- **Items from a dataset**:
# # # # # # #

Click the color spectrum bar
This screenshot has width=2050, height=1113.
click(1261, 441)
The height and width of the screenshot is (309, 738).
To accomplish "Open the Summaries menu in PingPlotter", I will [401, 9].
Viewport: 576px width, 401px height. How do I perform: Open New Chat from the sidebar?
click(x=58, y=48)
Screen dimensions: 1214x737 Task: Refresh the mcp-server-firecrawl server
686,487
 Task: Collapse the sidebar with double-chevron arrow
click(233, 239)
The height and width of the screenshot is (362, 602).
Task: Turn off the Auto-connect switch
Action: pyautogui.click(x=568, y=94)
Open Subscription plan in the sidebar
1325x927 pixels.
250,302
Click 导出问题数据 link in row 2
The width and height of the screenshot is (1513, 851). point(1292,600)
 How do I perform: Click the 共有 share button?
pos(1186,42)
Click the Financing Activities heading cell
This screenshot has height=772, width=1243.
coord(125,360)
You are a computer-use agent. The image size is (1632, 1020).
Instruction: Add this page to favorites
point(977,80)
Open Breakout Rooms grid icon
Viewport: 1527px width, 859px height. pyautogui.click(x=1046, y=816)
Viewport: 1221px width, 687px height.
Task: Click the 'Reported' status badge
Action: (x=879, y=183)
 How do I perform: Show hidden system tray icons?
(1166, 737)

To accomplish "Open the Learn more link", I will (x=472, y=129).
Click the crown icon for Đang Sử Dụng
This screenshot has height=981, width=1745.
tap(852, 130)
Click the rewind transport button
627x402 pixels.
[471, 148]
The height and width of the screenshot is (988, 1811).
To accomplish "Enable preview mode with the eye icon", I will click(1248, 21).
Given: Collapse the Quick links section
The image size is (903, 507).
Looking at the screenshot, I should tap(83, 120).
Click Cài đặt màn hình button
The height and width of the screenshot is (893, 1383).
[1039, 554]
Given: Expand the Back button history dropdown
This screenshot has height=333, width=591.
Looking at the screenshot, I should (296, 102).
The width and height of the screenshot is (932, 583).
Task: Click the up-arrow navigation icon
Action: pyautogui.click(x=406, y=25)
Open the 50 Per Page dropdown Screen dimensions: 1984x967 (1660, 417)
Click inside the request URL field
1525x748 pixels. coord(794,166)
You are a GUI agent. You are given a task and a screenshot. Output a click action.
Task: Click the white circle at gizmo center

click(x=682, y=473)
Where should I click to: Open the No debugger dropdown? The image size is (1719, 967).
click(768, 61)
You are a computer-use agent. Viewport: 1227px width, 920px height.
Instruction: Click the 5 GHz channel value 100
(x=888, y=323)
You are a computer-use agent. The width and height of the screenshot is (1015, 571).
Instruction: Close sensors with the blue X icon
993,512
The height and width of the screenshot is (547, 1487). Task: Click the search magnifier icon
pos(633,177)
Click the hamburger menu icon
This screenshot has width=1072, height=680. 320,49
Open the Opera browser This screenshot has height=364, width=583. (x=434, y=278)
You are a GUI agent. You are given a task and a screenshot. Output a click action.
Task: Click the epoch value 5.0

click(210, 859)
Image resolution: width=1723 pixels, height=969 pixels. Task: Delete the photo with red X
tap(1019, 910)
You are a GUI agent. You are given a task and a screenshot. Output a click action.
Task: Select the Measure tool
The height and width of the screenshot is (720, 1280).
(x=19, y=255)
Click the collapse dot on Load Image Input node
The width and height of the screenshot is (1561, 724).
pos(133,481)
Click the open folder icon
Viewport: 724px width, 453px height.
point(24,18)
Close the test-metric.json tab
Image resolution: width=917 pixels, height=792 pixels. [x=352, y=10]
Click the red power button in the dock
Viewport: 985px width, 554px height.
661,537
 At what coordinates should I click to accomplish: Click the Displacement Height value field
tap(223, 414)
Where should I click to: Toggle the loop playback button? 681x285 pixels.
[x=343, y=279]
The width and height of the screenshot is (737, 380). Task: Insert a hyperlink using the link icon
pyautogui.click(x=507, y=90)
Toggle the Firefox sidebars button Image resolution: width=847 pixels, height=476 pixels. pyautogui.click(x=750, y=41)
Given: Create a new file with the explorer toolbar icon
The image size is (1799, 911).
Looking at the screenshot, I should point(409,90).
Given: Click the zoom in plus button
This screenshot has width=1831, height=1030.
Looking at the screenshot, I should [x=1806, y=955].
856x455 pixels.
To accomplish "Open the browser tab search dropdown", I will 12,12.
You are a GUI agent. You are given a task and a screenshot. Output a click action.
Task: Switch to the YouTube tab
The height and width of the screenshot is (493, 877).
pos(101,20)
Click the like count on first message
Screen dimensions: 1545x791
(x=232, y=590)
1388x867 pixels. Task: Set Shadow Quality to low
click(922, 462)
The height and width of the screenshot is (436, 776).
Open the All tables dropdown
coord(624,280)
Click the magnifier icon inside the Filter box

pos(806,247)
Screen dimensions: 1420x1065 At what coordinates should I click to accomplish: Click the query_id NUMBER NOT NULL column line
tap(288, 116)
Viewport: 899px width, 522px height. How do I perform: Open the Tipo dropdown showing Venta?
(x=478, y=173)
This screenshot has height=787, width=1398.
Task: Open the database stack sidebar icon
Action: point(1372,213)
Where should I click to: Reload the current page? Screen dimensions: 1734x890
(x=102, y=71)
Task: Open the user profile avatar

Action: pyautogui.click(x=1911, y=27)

# # # # # # #

- **Problem description**:
Return the lines above precisely as they appear, beginning at the first line and ending at the line with "The height and width of the screenshot is (988, 1811).", and nothing after it.

- **Result of the exercise**:
Click the color spectrum bar
This screenshot has width=2050, height=1113.
click(1261, 441)
The height and width of the screenshot is (309, 738).
To accomplish "Open the Summaries menu in PingPlotter", I will [401, 9].
Viewport: 576px width, 401px height. How do I perform: Open New Chat from the sidebar?
click(x=58, y=48)
Screen dimensions: 1214x737 Task: Refresh the mcp-server-firecrawl server
686,487
 Task: Collapse the sidebar with double-chevron arrow
click(233, 239)
The height and width of the screenshot is (362, 602).
Task: Turn off the Auto-connect switch
Action: pyautogui.click(x=568, y=94)
Open Subscription plan in the sidebar
1325x927 pixels.
250,302
Click 导出问题数据 link in row 2
The width and height of the screenshot is (1513, 851). point(1292,600)
 How do I perform: Click the 共有 share button?
pos(1186,42)
Click the Financing Activities heading cell
This screenshot has height=772, width=1243.
coord(125,360)
You are a computer-use agent. The image size is (1632, 1020).
Instruction: Add this page to favorites
point(977,80)
Open Breakout Rooms grid icon
Viewport: 1527px width, 859px height. pyautogui.click(x=1046, y=816)
Viewport: 1221px width, 687px height.
Task: Click the 'Reported' status badge
Action: (x=879, y=183)
 How do I perform: Show hidden system tray icons?
(1166, 737)

To accomplish "Open the Learn more link", I will (x=472, y=129).
Click the crown icon for Đang Sử Dụng
This screenshot has height=981, width=1745.
tap(852, 130)
Click the rewind transport button
627x402 pixels.
[471, 148]
The height and width of the screenshot is (988, 1811).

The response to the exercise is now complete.